Output nothing but the lines from the one holding "Delete the selected layer with trash icon" to the end of the listing. Reproduce them exactly, without the pictures.

### Records for the exercise
++++++++

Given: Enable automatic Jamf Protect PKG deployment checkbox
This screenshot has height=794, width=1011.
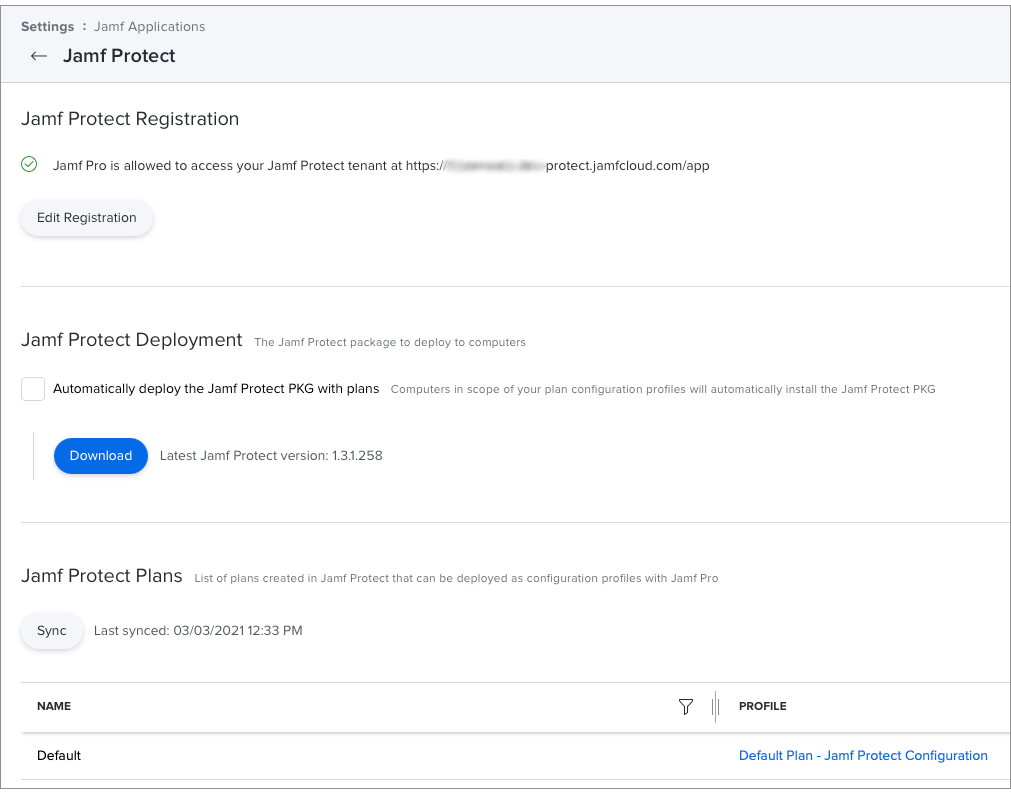Looking at the screenshot, I should tap(33, 389).
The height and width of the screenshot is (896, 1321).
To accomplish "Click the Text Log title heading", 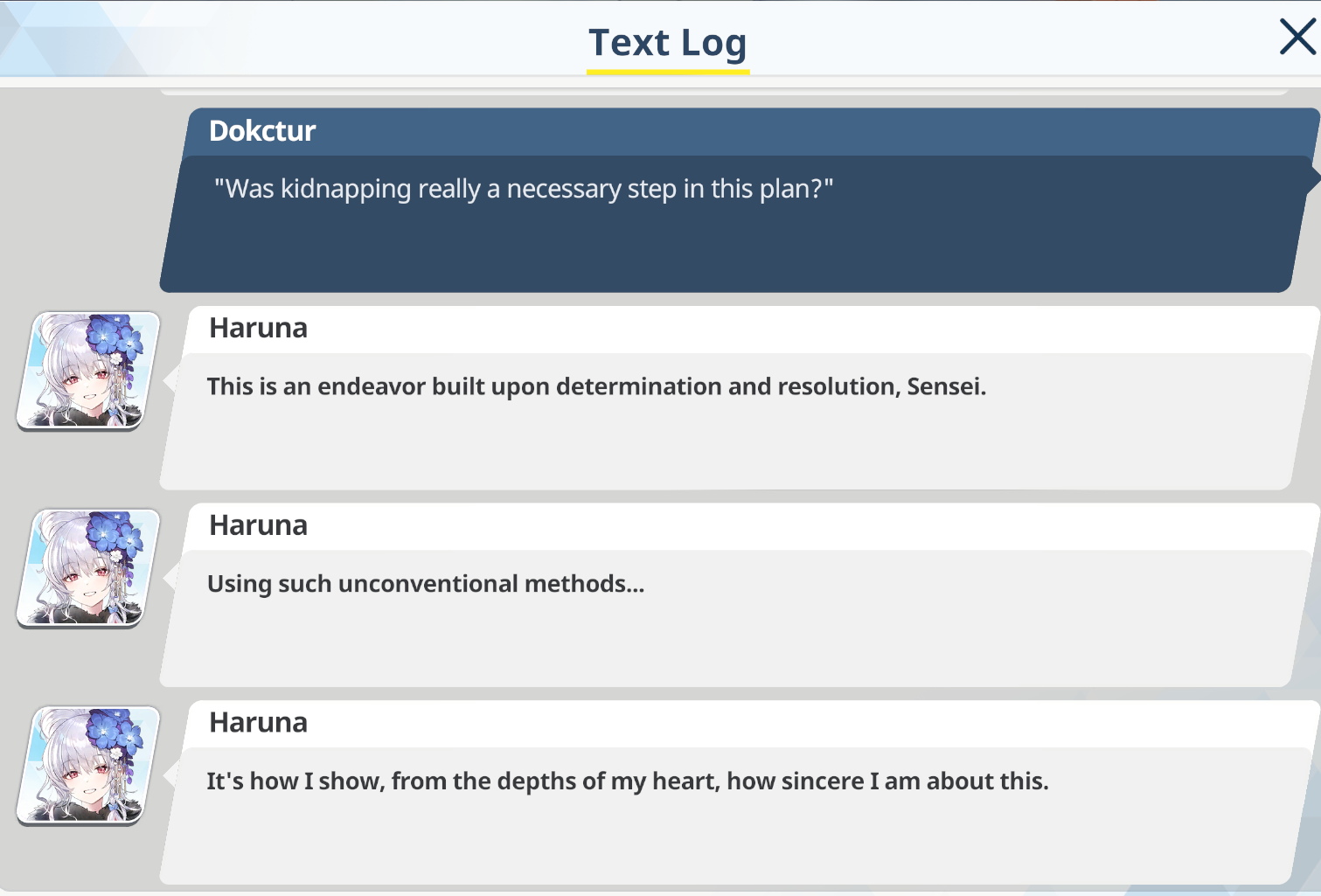I will pos(668,42).
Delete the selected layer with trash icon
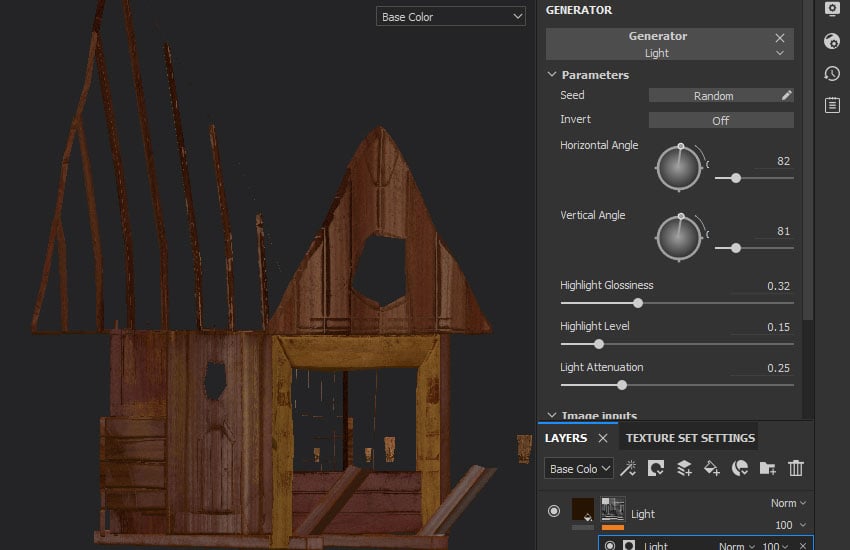850x550 pixels. 796,468
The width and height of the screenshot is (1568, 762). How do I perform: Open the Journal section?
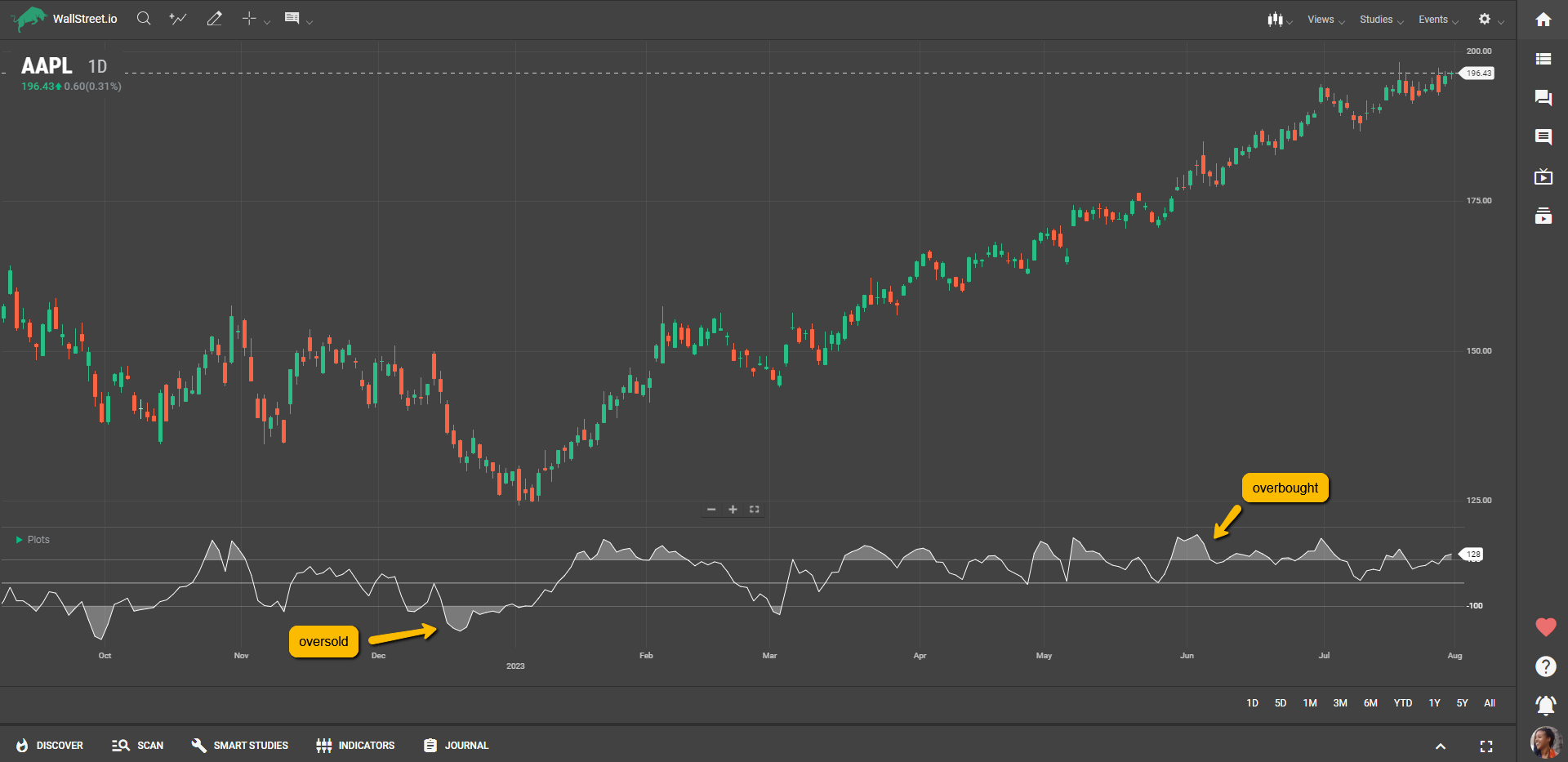[x=457, y=746]
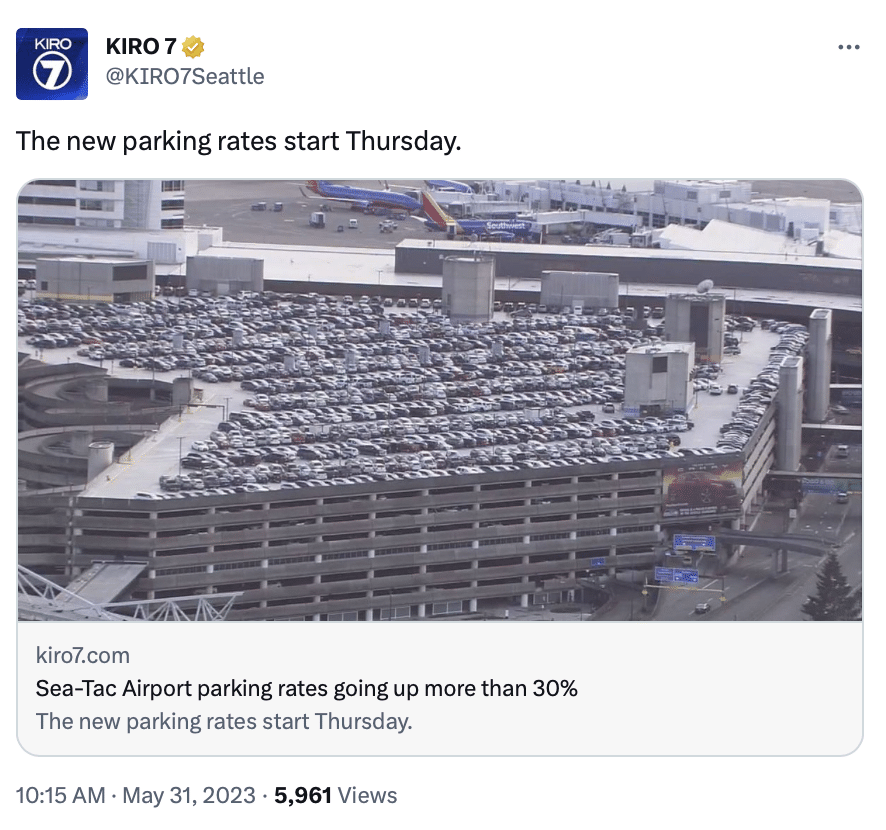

++++++++

### Output
Delete the selected layer with trash icon
850x550 pixels. 796,468
The width and height of the screenshot is (1568, 762). How do I perform: Open the Journal section?
[x=457, y=746]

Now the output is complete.